Last weekend his cadet group won the County Competition for the second year running, wining 5 of the categories before taking the overall prize. A very proud moment. He is in the running for a section leader when they return in September. I thought this might be a bit like becoming a sixer at Cubs – based on age and by default – but apparently not, this is based on merit and for showing potential. I keep my fingers crossed for him.
The weekend before that he was on his DofE final expedition up in the Peak District. He got through it in his group of 6 with no issues. The food was awful but they were one of the first groups to complete each day’s route and they were all pretty sensible about drinking enough water. He prepared all his own gear to take (I buy what he asks me to and he packs it) and I really had very little involvement in any of the whole 2 years of his taking part in the scheme other than handing over money. Oh, and doing his washing on his return, of course.
He is travelling up to Scotland at the beginning of next month to compete in the National Cadet Competition, flying up with 4 other cadets and 2 leaders. He’ll pack his own stuff, get himself up and ready to leave the house at 5am. He won’t need any looking after. He’ll have a great time.
He’s clearly pretty mature and sensible. He doesn’t really give us cause for concern. So, why haven’t I let him go away for the weekend with three friends? A month or so ago, the prospect of a trip was mentioned. Parents of one of his friends own an apartment in Cumbria and they had offered for him to take a couple of friends up there for a break. On their own. My initial reaction was to assume that they would never get organised, it would cost too much to get there, they wouldn’t be able to find dates when they were all around, etc. Basically, I stuck my head in the sand. It turns out the prospect of time away from parents made them quite resourceful and they found out about coach timetables, dates etc.

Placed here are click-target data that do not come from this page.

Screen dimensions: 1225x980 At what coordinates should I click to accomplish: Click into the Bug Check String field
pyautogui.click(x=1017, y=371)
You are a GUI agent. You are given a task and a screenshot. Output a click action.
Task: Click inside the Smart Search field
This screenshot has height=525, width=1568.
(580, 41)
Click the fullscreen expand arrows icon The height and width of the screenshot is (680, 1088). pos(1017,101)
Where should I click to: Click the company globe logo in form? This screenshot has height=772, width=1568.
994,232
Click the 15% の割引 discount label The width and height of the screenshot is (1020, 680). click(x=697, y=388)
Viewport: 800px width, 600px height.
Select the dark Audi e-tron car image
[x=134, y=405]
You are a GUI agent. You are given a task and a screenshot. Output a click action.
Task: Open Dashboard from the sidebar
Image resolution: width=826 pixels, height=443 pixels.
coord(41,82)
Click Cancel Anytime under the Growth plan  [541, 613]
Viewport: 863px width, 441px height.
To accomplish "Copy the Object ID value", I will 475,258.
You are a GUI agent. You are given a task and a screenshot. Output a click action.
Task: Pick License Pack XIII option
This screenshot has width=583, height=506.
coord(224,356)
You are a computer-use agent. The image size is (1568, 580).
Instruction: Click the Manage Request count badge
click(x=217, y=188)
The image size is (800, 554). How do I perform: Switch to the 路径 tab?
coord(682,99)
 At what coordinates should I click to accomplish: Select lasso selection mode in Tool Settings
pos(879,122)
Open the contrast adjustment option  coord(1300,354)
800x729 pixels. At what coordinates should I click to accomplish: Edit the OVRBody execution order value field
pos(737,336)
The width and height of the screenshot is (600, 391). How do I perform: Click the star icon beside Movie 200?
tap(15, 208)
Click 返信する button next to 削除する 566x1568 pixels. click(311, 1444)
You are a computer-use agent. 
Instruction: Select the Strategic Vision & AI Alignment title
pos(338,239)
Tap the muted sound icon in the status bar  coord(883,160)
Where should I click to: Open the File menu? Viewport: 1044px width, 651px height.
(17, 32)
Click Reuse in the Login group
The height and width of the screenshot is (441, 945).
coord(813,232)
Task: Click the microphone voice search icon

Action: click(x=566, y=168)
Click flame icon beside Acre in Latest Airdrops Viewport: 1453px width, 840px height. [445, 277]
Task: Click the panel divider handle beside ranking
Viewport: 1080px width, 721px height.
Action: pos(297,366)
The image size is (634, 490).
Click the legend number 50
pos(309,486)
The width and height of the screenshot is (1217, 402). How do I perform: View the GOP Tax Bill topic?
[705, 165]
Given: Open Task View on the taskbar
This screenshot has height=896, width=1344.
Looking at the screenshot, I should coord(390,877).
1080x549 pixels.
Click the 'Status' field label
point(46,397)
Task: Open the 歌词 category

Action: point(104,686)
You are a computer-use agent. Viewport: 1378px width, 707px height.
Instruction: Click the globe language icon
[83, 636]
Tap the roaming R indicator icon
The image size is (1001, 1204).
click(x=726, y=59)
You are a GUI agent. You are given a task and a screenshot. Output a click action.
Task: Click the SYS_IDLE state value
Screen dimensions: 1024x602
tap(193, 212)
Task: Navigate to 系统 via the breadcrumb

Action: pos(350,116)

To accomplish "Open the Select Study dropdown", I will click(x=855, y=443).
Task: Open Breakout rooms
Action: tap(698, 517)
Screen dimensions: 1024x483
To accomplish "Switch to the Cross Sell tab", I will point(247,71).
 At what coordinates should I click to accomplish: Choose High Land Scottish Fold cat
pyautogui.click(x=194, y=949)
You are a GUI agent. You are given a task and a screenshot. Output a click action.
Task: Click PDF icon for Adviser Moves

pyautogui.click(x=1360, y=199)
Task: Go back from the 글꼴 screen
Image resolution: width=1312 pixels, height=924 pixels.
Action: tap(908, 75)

T explained the (still slightly vague: “it costs about £30 and takes about 4 hours”) plan to us and asked us what we thought, could he go? We said we would discuss it. I already knew my answer and after a night of contemplation (mainly me imagining various scenarios, questioning my sanity for even considering it but feeling I owed it to him to think it through, albeit irrationally as any thought process is as 4am) and a discussion with K the answer was “No”. The reasons? It is a long way away: four hours by coach, means at least 3 hours by car. And, they are only 16 (or not quite, in T’s case) and, in my opinion, not old enough to deal with potential issues (illness, injury) alone whilst waiting for a parent to drive 3 hours to support them.
Yes, he has just spent 3 days and nights trekking through the Peak District and had nothing worse than a couple of blisters to show for it. But he had adult supervisors within 10 miles of his location at all times. There were checkpoints all along the way. And I STILL worried about him. Not worried to death, but just, you know, hoping he was OK and wondering how he was getting on sort of worried. A normal level of worry.
Five days in Cumbria with 3 friends, all of whom are great boys. They look out for each other. They’re not stupid. But no adults nearby; no-one to keep an eye on them, make sure they are OK; no-one to help out in an emergency; in an area that, apart from the friend whose parents own the apartment, none of them knows; with us three hours (at least) drive away. Part of me hoped for just one other parent to say “no”. Not because I need validation that I am making the right decision, but just so he’s not the only one not allowed to go. He’s taken it really well, considering. He’s a bit miffed but he’s not a sulker.
I know he will want to go away with friends, to festivals, on holiday abroad, very, very soon. And I know I need to let him. But, at not-quite-yet 16 I think it is too much, too young.